Loeys-Dietz syndrome 1 (LDS1; MIM 609192) and 2 (LDS2; MIM 610168) are caused by mutations in the TGFBR1 and TGFBR2 genes respectively. The reported phenotype is highly variable and overlaps considerably with Ehlers-Danlos syndrome IV (EDS IV; MIM 130050) or Marfan syndrome (MFS; MIM 154700). A high percentage of patients have aortic root aneurysm or other arterial aneurysms. Some have cardiac abnormalities including patent ductus or atrial septal defects. Many display arterial tortuosity. Skeletal defects may include hypertelorism, pectus defects, joint laxity, craniosynostosis, arachnodactyly, scoliosis, talipes equinovarus, camptodactyly and malar hypoplasia. Some have dural ectasia. Additional features may include uterine, spleen or bowel rupture, thin, translucent, hyperextensible or velvety skin with atrophic scars and easy bruising. Blue sclera and a bifid uvula have also been observed.
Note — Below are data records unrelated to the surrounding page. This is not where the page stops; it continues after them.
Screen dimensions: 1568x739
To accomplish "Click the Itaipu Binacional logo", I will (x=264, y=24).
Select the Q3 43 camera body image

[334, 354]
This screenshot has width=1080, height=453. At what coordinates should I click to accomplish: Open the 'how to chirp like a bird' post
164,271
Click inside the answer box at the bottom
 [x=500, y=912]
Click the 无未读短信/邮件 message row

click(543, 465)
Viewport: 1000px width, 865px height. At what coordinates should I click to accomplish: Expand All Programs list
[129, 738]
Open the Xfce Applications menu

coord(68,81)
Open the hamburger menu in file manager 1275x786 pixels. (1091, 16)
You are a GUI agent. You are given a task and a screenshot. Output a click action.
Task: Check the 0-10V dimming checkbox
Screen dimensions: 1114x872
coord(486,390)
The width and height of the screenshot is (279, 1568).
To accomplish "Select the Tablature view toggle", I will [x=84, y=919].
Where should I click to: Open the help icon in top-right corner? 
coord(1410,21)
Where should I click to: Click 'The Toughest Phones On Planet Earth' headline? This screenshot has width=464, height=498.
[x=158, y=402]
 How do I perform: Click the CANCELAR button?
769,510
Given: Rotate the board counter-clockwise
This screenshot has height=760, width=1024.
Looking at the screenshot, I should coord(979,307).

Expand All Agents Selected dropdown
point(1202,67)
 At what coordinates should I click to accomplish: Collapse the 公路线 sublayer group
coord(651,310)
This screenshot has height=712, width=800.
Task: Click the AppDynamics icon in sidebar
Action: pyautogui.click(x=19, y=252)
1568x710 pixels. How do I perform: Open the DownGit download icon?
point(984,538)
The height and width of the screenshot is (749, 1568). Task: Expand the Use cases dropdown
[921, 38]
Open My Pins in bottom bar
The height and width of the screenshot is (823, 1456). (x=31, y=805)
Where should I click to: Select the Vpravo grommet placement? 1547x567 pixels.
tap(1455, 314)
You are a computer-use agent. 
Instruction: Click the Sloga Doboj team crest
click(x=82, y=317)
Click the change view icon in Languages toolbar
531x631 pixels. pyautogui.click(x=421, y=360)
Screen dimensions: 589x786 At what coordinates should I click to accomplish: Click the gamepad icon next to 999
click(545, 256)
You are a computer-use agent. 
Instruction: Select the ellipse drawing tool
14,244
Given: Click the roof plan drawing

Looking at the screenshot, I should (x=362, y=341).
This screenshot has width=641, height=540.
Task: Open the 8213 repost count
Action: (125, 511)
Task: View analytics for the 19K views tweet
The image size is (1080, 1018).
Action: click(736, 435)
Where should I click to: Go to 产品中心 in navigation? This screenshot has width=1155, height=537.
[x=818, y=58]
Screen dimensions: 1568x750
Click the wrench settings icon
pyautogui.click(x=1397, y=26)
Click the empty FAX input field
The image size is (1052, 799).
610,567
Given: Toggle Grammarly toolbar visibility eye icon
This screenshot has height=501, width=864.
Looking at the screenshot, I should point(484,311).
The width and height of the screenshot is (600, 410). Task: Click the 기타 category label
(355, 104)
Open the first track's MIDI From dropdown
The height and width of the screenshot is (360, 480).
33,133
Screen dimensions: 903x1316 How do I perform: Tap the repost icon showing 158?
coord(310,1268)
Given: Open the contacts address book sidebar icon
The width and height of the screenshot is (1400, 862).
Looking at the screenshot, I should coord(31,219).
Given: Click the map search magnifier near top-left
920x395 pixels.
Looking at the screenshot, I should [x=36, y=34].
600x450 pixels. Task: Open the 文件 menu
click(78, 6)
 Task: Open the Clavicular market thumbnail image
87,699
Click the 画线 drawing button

Loeys-Dietz syndrome 3 (LDS3; MIM 613795), also known as aneurysms-osteoarthritis syndrome (AOS), is an autosomal dominant disorder caused by mutations in the SMAD3 gene. SMAD3 is an important molecule in the TGFβ pathway. LDS3/AOS is characterized by cardiovascular, joint and skeletal anomalies. Cardiovascular findings include frequent aneurysms or dissections of the thoracic and abdominal aortas, as well as the carotid, basilar ophthalmic, coronary, iliac, superior mesenteric, vertebral, pulmonary and splenic arteries. Arterial tortuosity of the thoracic, abdominal and cerebral arteries may also be present. Other findings may include mitral valve abnormalities, atrial fibrillation, and left ventricular hypertrophy. Painful joints, early onset osteoarthritis, intervertebral disc degeneration, irregularly shaped vertebral bodies, spondylysis and/or spondylolisthesis, non-traumatic osteochondritis dissecans and meniscal lesions are common. In one study, joint complaints represented the primary presenting symptoms. The most common skeletal findings include pes planus, scoliosis, pectus carinatum or excavatum, long slender fingers and protrusion acetabulae. Abnormal palate and uvula, velvety skin, striae, varices, umbilical hernia, inguinal hernia and easy bruising are also frequent. SMAD3 mutations are estimated to be responsible for about 2% of LDS3/AOS cases. Penetrance is considered to be almost 100% but expression is variable.

Loeys-Dietz Syndrome 4 (LDS4; MIM 614816), also known as aneurysm, aortic and cerebral with arterial tortuosity and skeletal manifestations, is an autosomal dominant disorder caused by mutations in the TGFB2 gene.  This gene encodes transforming growth factor, beta 2.  The described vascular features include aortic aneurysms and dissections, aortic root dilation, bicuspid aortic valve, intracranial aneurysms and subarachnoid hemorrhage and arterial tortuosity.  Additional findings may include hypertelorism, bifid uvula, high arched palate, pectus deformity, arachnodactyly, scoliosis, flat or clubbed feet, thin skin with easy bruising and striae, and joint hyperflexibility.  These features overlap with Marfan syndrome but individual patients do not meet diagnostic Marfan syndrome criteria.  Ectopia lentis has not been detected in patients to date. 

 Loeys-Dietz Syndrome 5 (LDS5; MIM 615582) is caused by mutations in the TGFB3 gene. LDS5 overlaps clinically with Shprintzen-Goldberg and Marfan syndromes. The cardiovascular phenotype includes thoracic and/or abdominal aortic aneurysm and dissection, and mitral valve disease. Other common findings include cleft palate, bifid uvula, cervical spine instability, club foot, scoliosis, and skeletal overgrowth. 

Panel genes are also offered as individual sequencing and deletion/duplication tests, unless otherwise indicated.